Он и прежде не любил вот таких повальных стирок, когда вдоль и поперёк опутывали двор, запирали скотину и птицу и нельзя было лишний раз шагнуть ни к верстаку, ни к амбару. Касьян не терпел попусту околачиваться в избе и — погода, непогода — всегда находил себе дело по двору. Но то случалось перед большими праздниками, бабы сновали туда-сюда радостно-озабоченные, и он, чтобы не мешаться, сам, в предвкушении стола, терпеливо перемогал бабью затею в городчике: поливал гряды, подправлял плетень, обновлял колья, оплётку, — чем-нибудь да убивал время.

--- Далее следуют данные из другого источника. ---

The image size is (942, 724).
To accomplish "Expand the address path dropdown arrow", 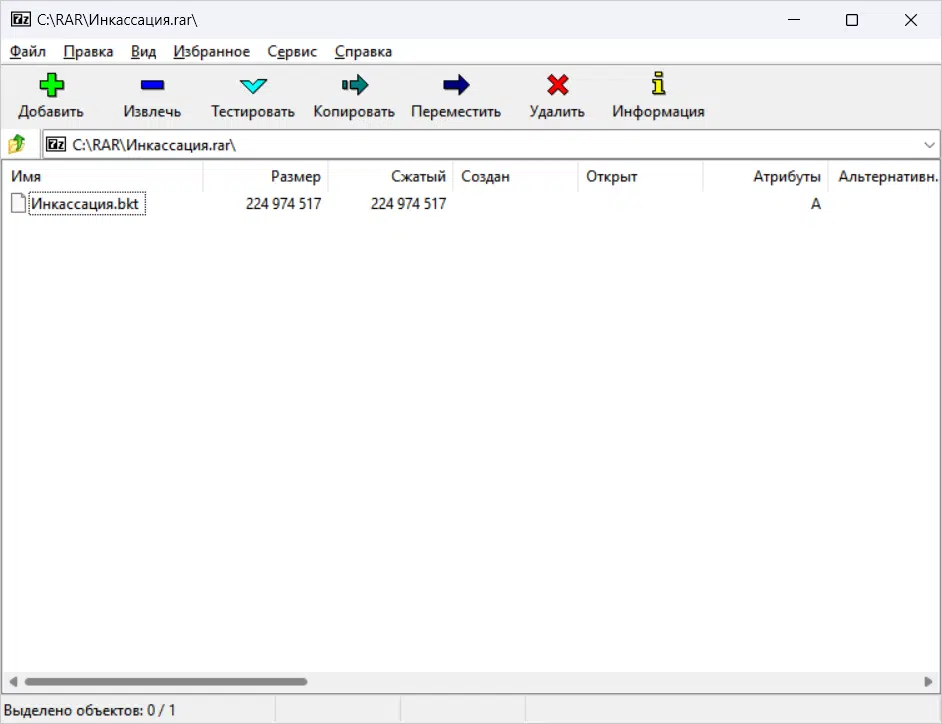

Облитое мертвенным светом луны, глядевшей через ворота, нынешнее бельё в безлюдном ночном дворе полоснуло его догадкой, и он, так и оставшись у калитки, принялся обшаривать глазами верёвки, простёртые от сеней к амбару и от амбара к сеням, перебирая все эти скатёрки, рушники, ряднушки, наволочки, простыни и прочее добро, — хотел и не хотел найти то главное бельё, ради которого, наверно, и было всё это затеяно. Неловко поднырнув под первую верёвку, он всё-таки отыскал его, как давеча в тёмном проулке, шарясь с озабоченной боязнью за чулком, нашёл военкоматское извещение. То главное бельё вперемежку с ещё какими-то постирушками висело как раз посередине второго ряда в самом центре двора, будто для него специально отвели это лучшее место: три нательные рубахи, трое подштанников и несколько лоскутов домотканых портянок…

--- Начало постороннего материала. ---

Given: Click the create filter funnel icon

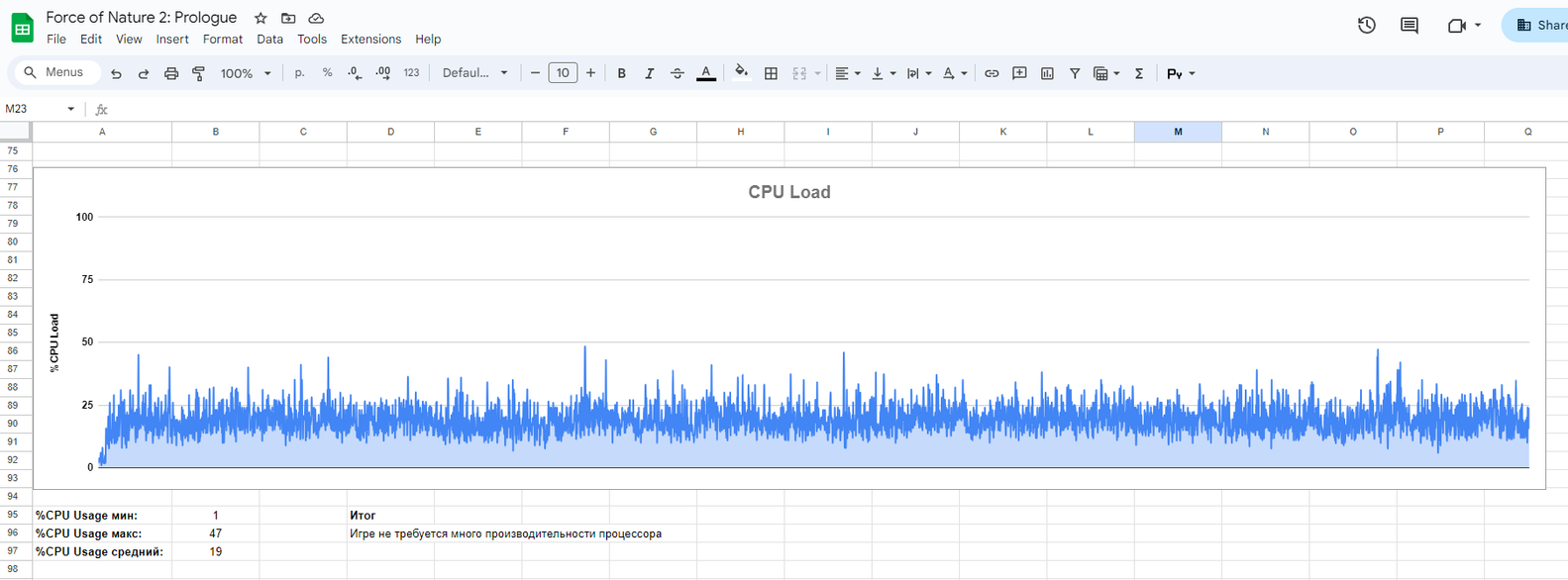Looking at the screenshot, I should [x=1075, y=73].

Противясь всему этому, Касьян понуро уставился на свои уже просохшие, олубеневшие, словно распятые, бязевые нательники, которым отныне предназначалось невесть где и сколько сопутствовать ему в незнаемом. Всё, конечно, было сделано правильно, как и следовало, завтра Натахе некогда будет с этим возиться, и всё же Касьяна неприятно кольнуло от этой Натахиной расторопности, будто она заведомо, ещё не зная, возьмут его или не возьмут, не видя ещё повестки, выпроваживала его из дому.

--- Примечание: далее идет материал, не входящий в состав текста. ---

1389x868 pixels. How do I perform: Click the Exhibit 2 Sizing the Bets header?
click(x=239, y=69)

— Куда столько портянок? — скользнул он взглядом по замашковым кустам. — Ладно б и пару.

Он ещё раз оглядел своё бельё и вдруг распознал висевшие меж ним детские вещицы. Это были Митюнькины и Сергунковы штанишки, те самые, которые Натаха сшила к покосному празднику. Крошечные, жалкие от своей стираной измятости и ссохлости, с лопоухо вывороченными карманами, с немастными пуговицами на ширинках, они теснились и беззащитно льнули к его аршинной рубахе: Сергунковы — к левому рукаву, Митюнькины — к правому, словно бы хотели в последний раз побыть рядом с отцовской одёжей. Для стороннего глаза не было в том ничего особенного — висят тряпки, ну и ладно, какая разница, как их ни развесь. Но Касьяну давно известны все эти Натахины дотошности. Всё-то она старается сделать со своим распорядком: щей в обед и тех не нальёт как попало, а сперва обязательно Касьяну, потом непременно старшенькому, после него Митюньке, затем свекрови, а тогда уж себе плеснёт, что останется. И в том, как нынче было определено каждой вещи своё место на верёвке — его, Касьяново, вместе с детским, — он, теплея душой и полнясь щемящей жалостью к Натахе и особенно к ребятишкам, теперь уловил этот её тайный умысел и понимание предопределённого часа: посчитала бы дурной приметой развесить всё это по разным местам, разлучить отца с ребятишками…

«Ужли, сказывают, и детей не щадят? — вспомнил Касьян разговор, обдёргивая и расправляя Митюнькины штанишки. — Детишек-то за што? За такое, конешно… Сволочи».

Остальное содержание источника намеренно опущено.